====== 本文

ルビジウムを含む初めての高酸化物イオン伝導体Rb5BiMo4O16を発見

Rbの新しい用途と市場、低温動作・低コストな
固体酸化物形燃料電池の開発に期待

東京科学大学
高エネルギー加速器研究機構
J-PARCセンター

ポイント

  • ルビジウム(Rb)を含み、酸化物イオン(O2−)伝導度が高い安定な材料としては初めてとなるモリブデン酸ルビジウムビスマスRb5BiMo4O16を発見。
  • 結晶構造の解析と第一原理分子動力学シミュレーションにより酸化物イオン伝導度が高い理由を解明。
  • Rbの新しい用途と市場、固体酸化物形燃料電池の動作温度の低温化とコスト削減につながると期待。

概要

東京科学大学(Science Tokyo)理学院 化学系の八島正知教授、安井雄太大学院生(研究当時博士課程3年次)、城島一暁大学院生(研究当時修士課程2年次)、藤井孝太郎助教と高エネルギー加速器研究機構 物質構造科学研究所/J-PARCセンターの森一広教授の研究グループは、高い酸化物イオン伝導度と高い安定性を示す材料群Rb5BiMo4O16とRb5RMo4O16Rは希土類)を発見しました(図1)。

============

**設問:**
a. 本文で、酸化物イオン伝導度が高い理由を解明するために用いられた手法を答えてください。
b. 本文の「ルビジウムを含む初めての高酸化物イオン伝導体Rb5BiMo4O16を発見」から「オン伝導度が高い理由を解明。」までの全体を、「結晶構造」を「原子配列」に変えて書き直してください。
c. 本文で研究グループの一員として名前が挙げられている人物をすべて書き出してください。

====== エントリー一覧

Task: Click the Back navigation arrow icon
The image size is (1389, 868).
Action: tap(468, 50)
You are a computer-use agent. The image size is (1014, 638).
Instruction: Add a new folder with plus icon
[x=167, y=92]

============
====== エントリー一覧

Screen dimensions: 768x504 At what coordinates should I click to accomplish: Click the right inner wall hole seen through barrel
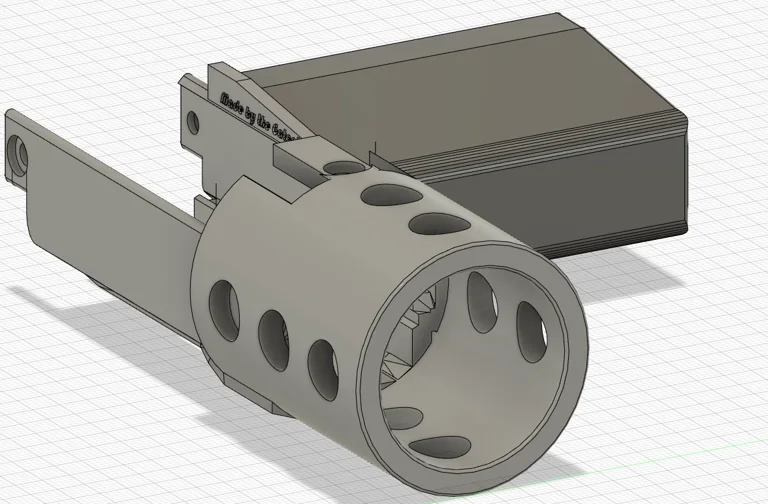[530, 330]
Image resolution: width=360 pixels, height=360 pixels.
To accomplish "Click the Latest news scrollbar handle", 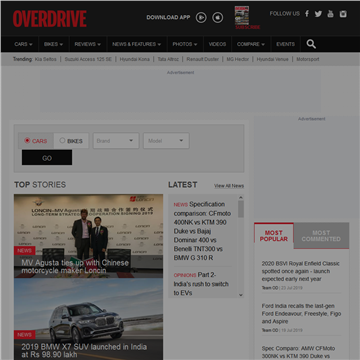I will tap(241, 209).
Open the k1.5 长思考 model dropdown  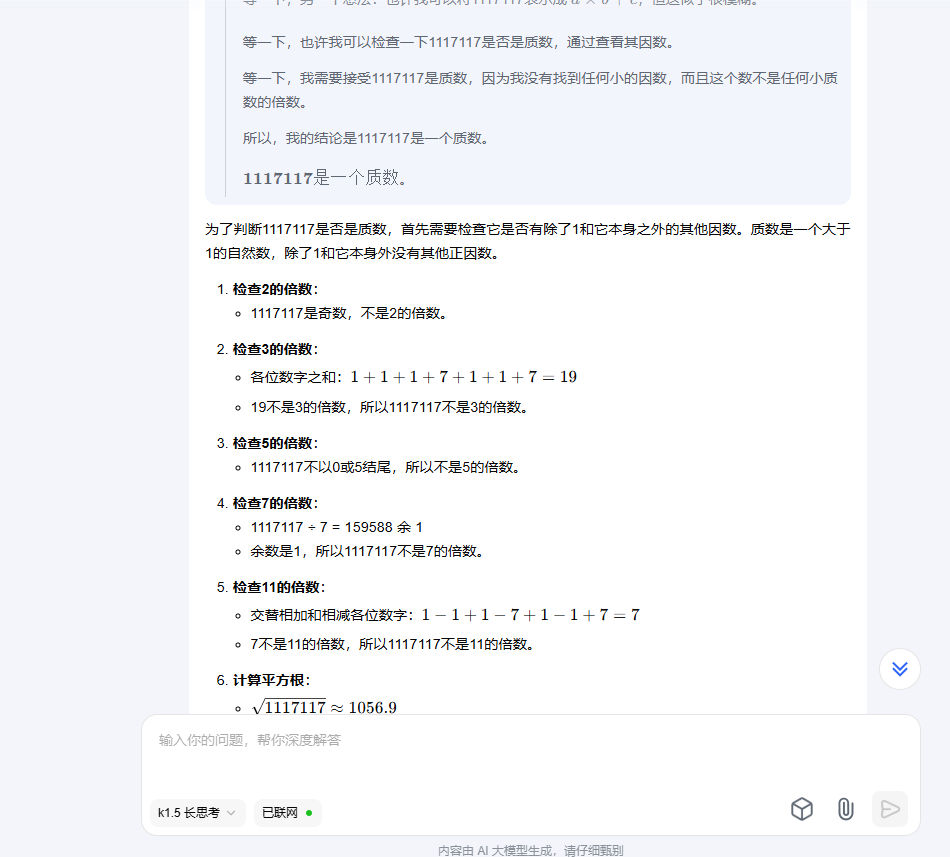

============

**解答:**
a. 結晶構造の解析と第一原理分子動力学シミュレーションです。

b.
ルビジウムを含む初めての高酸化物イオン伝導体Rb5BiMo4O16を発見

Rbの新しい用途と市場、低温動作・低コストな
固体酸化物形燃料電池の開発に期待

東京科学大学
高エネルギー加速器研究機構
J-PARCセンター

ポイント

  • ルビジウム(Rb)を含み、酸化物イオン(O2−)伝導度が高い安定な材料としては初めてとなるモリブデン酸ルビジウムビスマスRb5BiMo4O16を発見。
  • 原子配列の解析と第一原理分子動力学シミュレーションにより酸化物イオン伝導度が高い理由を解明。

c. 八島正知、安井雄太、城島一暁、藤井孝太郎、森一広